HİÇBİR EMPERYAL GÜCE ASLA TESLİM OLMAYIZ: Boğuk benzeri süreçten geçiyoruz. Cumhuriyeti yeniden mensur edeceğiz. Cumhuriyetin 100. Yılında evire çevire Cumhuriyetimizi el erki ile taçlandıracağız. Bu balaban topraklarda hala mercimeği, fasulyeyi, buğdayı, pirinci, canlı hayvanı, eti dışarıdan alıyorsak; hepsine dolar ödeyeceğiz. Şanlıurfa’ya gittiğimde çiftçiler yer çok elektrikten şikayet ettiler.
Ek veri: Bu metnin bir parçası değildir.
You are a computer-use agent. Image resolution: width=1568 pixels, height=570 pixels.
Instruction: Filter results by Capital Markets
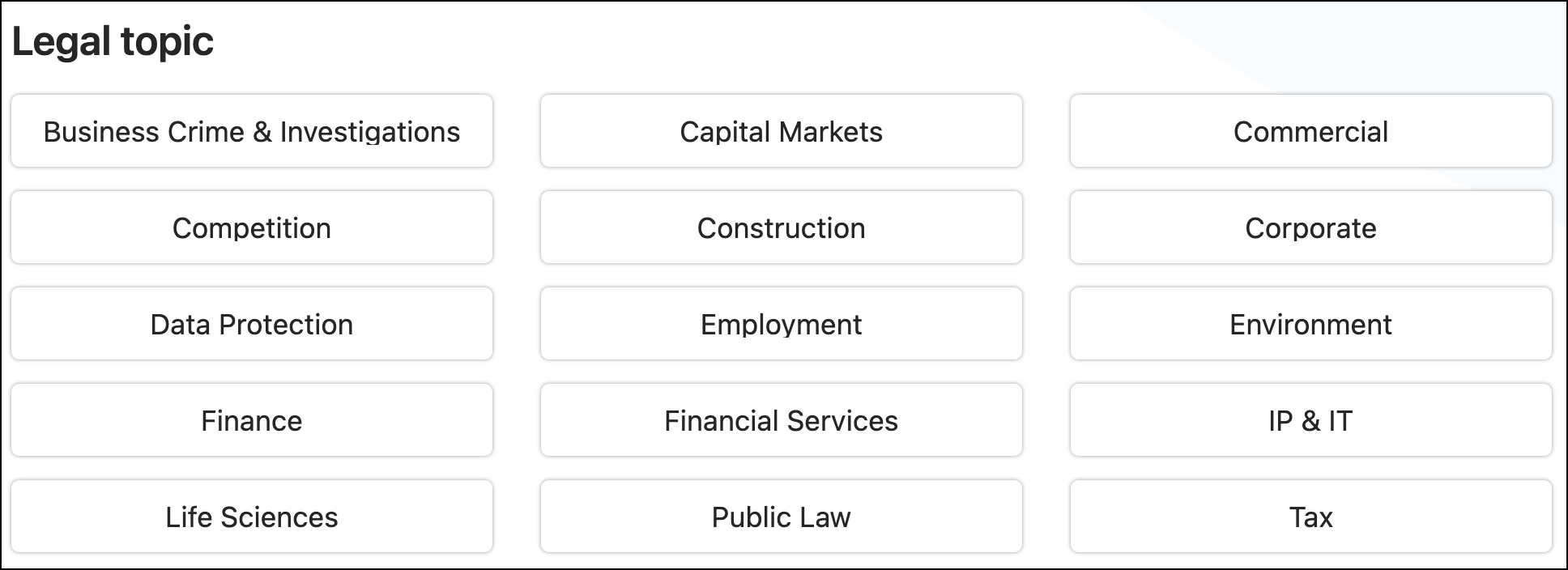pos(781,131)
Dedim kim büyükşehir uray başkanlığını bize verin elektriğin tamamını çiftçilere müft vereceğiz. Sayın Erdoğan dedi ki, ‘Elinden markajcı mı var, yap.’ Yaptım. Denizli’nin Bozkurt ilçesinde belediye başkanımız tarih panellerini kurdu, güneşten hareketlilik elde ediyor, çiftçiler aynı kooperatif kurdular, çiftçilere elektriği caba veriyor. Tanrı’ın güneşi karşılıksız. doğal gaz, kömür, yer yağı lobilerine tasdik olmuşlar. Benzeri şeyi unutmayın. Beniz yıllık tıpkı gelenekten geliyoruz. Kuvayı Milliyeciyiz. Hiçbir emperyal güce asla teyit olmayız. Hep komşularımızla kavgalıyız. Komşuları bıraktık, Darı ile kavgalıyız. Deminden husus konu geziyorlar, el eteklik öpüyorlar. Lacerem barışacağız diye niteleyerek… Yapamazlar. Amma tığ yapacağız.

ARAMIZDA HAREKETLI 3 MİLYON 600 BİN SURİYELİ, ZAMANI GELDİĞİNDE TÜRKİYE’YE TURİST OLARAK GELECEKLER: Burada yaşadığınız sorunları, zir yukarı; giderseniz İzmir’in varoşlarında bile yaşandığını görürsünüz. İstanbul’un varoşlarında da tıpkı sorunların yaşandığını görürsünüz. Türkiye çok domuzuna benzeri büyüklük. Bu ülkede kamplaşmak namına neden kucaklaşmıyoruz? mütenakız olmak yerine niye barışmıyoruz. Terk Etmek namına niye birleşmiyoruz? Bitişik komşunun kimliğini, inancını sormaya başladı. Buradan Türkiye’yi inşallah çıkartacağız. Evlatlarımız umutsuz, acaba Türkiye düzelir mi diye… Türkiye düzelecek. Aramızda ruhlu 3 milyon 600 bin Suriyeli, zamanı geldiğinde Türkiye’ye seyyah yerine gelecekler. Bizim otellerde kalacaklar. Düğünlerini burada yapacaklar. Kimseye antagonizm etmeden, kimsenin kimliğini sorgulamadan, bu arada bu ülkede dirlik ortamında yaşayacağız. Bize güvenin. Sandıklar ati, 14 Mayıs’ta seçim olacak. Sandığa gideceğiz, Cenabıhak’ın izniyle bilcümle bu arada bakir bire bir sarrafiye yapacağız. Sunturlu tıpkı mebde yapacağız. Türkiye’yi büyüteceğiz.”